| ENTRIES SHOWN |
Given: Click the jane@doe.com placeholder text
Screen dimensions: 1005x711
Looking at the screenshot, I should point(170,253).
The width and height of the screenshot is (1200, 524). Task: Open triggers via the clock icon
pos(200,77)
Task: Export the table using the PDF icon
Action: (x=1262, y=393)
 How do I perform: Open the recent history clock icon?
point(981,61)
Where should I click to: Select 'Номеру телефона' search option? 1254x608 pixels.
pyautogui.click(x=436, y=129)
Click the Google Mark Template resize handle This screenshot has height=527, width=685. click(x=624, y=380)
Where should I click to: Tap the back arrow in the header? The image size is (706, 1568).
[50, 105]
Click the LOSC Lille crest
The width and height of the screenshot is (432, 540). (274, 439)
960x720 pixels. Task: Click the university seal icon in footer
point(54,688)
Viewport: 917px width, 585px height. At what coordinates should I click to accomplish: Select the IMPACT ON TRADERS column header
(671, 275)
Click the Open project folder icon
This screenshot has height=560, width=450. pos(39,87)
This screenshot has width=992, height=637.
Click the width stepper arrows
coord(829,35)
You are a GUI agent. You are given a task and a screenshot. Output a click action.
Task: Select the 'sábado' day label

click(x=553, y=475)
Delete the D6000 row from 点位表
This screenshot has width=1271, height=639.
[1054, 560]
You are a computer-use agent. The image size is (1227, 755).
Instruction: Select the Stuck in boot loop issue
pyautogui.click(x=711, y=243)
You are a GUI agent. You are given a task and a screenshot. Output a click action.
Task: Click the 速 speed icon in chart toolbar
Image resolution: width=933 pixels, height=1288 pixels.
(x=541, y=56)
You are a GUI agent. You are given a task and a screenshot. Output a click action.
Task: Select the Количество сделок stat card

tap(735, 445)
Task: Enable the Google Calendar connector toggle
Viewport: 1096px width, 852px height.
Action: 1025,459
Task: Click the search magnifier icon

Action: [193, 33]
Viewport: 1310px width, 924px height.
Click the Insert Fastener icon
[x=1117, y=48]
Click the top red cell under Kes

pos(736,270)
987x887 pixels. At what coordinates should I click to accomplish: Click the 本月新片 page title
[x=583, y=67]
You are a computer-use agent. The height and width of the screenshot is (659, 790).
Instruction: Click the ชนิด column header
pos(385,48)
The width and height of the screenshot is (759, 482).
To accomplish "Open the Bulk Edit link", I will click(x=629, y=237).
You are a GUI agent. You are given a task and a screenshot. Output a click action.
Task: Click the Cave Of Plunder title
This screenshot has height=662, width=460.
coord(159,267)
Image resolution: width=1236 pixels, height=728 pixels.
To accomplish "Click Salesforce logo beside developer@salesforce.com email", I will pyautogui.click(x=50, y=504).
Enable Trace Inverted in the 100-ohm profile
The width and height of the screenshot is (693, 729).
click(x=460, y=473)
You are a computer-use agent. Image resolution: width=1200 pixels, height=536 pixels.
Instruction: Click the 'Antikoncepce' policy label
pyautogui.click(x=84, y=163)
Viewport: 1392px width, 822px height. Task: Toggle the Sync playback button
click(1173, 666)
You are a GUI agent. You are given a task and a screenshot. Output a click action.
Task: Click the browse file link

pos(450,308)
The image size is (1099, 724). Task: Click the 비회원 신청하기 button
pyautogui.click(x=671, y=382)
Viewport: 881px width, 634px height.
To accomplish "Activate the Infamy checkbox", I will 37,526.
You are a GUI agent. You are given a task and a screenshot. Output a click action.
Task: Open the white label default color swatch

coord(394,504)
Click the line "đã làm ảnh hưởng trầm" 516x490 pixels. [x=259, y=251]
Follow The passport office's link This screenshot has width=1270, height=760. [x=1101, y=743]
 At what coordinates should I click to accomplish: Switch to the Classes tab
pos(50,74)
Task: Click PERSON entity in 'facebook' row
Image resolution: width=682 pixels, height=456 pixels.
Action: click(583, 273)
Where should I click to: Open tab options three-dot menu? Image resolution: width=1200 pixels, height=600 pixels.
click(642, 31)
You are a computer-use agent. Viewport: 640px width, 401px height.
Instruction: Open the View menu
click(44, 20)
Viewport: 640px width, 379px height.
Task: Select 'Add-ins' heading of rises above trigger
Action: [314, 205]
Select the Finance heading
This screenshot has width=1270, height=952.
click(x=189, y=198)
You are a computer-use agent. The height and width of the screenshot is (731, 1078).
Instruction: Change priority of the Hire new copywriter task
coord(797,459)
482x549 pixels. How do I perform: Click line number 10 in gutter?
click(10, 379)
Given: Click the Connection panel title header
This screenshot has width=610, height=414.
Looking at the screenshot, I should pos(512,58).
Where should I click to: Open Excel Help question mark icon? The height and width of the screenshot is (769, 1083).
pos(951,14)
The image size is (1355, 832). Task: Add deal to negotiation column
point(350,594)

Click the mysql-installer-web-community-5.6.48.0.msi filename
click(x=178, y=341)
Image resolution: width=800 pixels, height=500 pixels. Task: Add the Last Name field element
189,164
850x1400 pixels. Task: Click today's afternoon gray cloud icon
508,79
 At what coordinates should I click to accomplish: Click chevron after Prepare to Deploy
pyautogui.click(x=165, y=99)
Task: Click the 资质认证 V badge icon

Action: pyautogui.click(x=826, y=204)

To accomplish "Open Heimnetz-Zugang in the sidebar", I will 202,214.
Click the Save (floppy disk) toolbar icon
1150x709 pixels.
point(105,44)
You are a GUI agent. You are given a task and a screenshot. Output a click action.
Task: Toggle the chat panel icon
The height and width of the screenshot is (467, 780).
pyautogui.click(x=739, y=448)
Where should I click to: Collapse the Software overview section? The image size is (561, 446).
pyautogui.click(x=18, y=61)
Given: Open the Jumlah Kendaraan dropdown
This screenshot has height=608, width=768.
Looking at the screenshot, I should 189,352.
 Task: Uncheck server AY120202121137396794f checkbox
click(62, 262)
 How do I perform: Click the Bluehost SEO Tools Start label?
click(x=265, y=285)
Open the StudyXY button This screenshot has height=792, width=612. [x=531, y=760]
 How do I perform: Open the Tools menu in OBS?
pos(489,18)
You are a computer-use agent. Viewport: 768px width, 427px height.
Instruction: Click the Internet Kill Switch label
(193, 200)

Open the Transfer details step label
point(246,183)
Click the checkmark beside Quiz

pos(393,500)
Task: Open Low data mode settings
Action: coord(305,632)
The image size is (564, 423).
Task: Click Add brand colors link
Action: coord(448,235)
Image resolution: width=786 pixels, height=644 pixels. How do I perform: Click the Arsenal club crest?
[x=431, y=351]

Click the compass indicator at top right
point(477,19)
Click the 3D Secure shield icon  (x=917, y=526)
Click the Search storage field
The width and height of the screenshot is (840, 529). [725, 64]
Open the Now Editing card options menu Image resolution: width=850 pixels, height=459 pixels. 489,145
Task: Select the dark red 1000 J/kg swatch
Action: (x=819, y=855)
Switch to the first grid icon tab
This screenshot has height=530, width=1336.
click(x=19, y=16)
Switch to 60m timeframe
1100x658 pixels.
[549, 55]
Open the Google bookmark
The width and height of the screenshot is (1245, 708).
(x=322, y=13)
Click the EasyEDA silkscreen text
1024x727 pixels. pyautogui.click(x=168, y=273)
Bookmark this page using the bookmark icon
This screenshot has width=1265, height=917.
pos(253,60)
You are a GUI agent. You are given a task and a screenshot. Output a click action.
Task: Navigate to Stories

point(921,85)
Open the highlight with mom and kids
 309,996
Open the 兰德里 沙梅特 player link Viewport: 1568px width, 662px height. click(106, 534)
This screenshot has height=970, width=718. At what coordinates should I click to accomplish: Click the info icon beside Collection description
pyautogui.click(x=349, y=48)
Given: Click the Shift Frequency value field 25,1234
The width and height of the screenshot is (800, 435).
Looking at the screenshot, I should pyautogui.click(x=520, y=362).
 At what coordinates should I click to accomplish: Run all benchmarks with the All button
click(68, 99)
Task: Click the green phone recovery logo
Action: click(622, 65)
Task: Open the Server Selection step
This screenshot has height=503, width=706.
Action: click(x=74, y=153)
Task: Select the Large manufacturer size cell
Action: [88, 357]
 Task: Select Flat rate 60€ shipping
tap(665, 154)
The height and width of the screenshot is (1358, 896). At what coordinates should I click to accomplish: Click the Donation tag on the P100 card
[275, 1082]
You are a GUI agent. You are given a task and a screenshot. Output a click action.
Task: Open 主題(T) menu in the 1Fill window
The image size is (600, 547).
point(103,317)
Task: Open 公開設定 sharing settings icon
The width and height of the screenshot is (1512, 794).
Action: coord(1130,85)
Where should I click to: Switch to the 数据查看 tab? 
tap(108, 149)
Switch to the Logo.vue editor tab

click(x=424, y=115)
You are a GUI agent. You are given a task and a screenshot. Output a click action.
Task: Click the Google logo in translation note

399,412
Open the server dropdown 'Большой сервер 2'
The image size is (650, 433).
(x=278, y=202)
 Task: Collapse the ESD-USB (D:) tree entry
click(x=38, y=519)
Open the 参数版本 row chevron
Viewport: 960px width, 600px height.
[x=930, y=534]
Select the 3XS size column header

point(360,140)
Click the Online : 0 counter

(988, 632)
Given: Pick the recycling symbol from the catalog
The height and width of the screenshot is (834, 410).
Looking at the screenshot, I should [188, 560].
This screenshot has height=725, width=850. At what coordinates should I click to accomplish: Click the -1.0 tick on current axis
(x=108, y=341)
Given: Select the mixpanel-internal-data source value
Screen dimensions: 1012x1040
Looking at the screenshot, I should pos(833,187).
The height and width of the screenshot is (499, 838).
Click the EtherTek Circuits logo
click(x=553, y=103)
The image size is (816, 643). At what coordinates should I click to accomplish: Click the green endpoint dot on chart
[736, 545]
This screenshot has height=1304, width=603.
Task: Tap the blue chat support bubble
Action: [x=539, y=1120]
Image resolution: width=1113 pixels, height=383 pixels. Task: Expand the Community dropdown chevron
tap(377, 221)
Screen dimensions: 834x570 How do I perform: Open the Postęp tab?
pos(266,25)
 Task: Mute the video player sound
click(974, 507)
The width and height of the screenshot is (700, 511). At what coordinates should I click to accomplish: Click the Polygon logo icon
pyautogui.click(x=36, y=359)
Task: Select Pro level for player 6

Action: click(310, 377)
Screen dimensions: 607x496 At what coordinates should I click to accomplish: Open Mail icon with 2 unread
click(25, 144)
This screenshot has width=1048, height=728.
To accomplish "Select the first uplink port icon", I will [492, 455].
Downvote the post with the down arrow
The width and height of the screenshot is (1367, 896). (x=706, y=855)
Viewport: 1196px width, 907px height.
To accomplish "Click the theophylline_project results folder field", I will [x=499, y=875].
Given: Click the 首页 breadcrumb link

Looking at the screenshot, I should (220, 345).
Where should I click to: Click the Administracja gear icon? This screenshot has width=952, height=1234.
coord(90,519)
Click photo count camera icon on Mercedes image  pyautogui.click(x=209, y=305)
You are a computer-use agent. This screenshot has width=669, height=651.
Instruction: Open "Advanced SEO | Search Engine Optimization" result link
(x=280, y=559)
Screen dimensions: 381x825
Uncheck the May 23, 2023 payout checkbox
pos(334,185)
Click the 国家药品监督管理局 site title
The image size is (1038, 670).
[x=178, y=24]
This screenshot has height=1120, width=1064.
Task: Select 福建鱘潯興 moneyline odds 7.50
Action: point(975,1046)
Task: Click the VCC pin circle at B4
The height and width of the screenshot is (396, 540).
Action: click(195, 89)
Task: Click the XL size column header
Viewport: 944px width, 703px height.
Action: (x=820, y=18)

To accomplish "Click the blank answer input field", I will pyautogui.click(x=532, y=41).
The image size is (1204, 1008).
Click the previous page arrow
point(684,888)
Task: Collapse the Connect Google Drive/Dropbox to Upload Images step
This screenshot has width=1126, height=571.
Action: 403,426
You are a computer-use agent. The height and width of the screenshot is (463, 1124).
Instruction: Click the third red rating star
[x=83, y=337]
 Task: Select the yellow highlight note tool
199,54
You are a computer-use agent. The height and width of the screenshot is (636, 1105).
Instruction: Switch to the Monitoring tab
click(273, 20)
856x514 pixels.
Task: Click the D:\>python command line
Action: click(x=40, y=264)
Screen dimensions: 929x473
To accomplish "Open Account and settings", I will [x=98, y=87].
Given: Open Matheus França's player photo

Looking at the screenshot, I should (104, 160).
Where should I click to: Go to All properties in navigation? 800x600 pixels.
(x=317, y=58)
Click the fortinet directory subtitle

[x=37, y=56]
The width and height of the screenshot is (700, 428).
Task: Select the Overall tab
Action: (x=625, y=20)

| TRY IT |
Among the lines above, list those that contain the word "value".

| FINISHED EXERCISE |
Given: Click the Shift Frequency value field 25,1234
Given: Select the mixpanel-internal-data source value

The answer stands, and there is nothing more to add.